**Data:**
__________________________________________________

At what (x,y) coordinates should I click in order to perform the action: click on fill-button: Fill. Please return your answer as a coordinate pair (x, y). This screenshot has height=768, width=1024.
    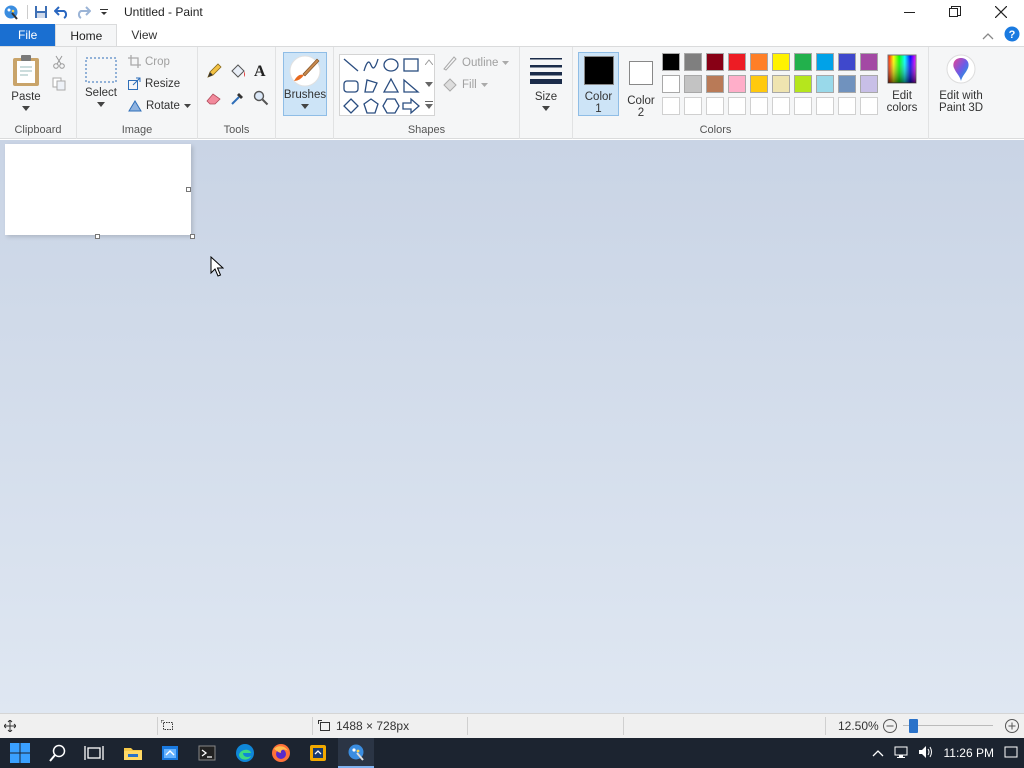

__________________________________________________

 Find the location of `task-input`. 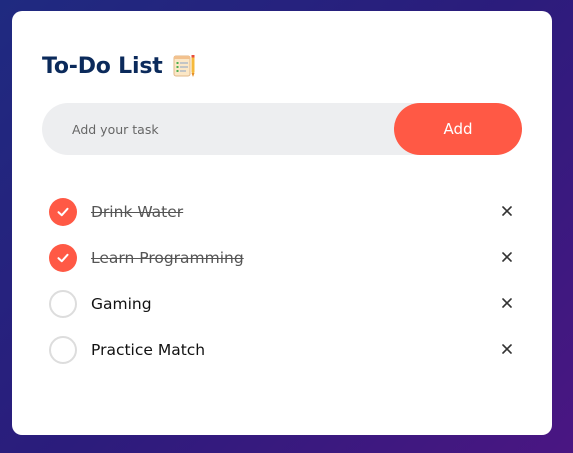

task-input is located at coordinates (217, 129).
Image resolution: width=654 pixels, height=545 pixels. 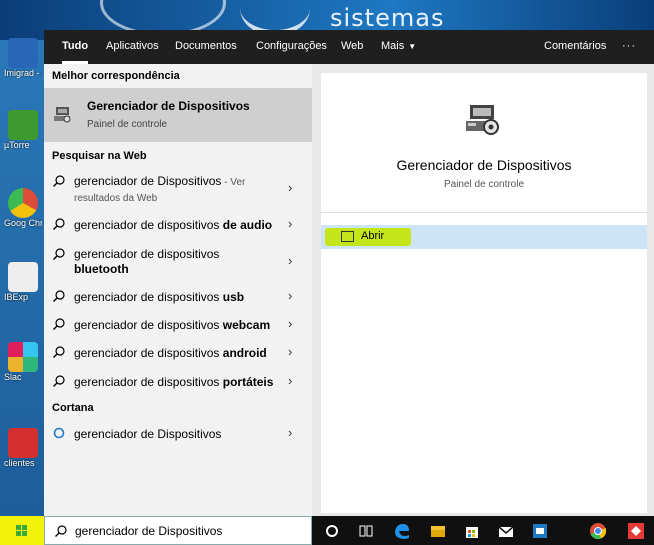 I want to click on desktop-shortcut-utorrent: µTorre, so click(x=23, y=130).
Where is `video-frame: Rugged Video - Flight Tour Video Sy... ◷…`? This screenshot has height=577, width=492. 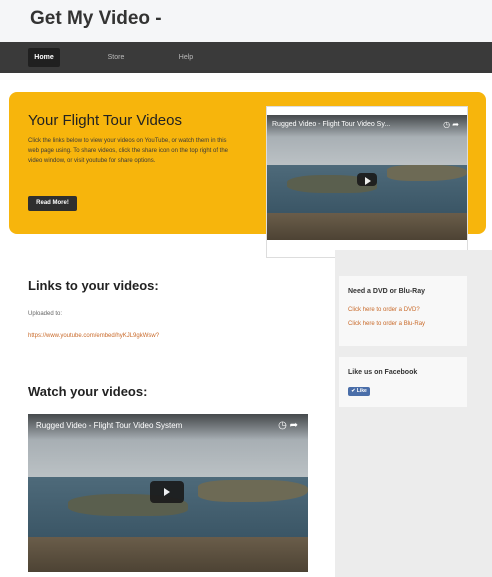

__________________________________________________

List each line in the records that contains the word "coordinates".

**Completed exercise:**
At what (x,y) coordinates should I click in order to perform the action: click on fill-button: Fill. Please return your answer as a coordinate pair (x, y). This screenshot has height=768, width=1024.
task-input is located at coordinates (217, 129).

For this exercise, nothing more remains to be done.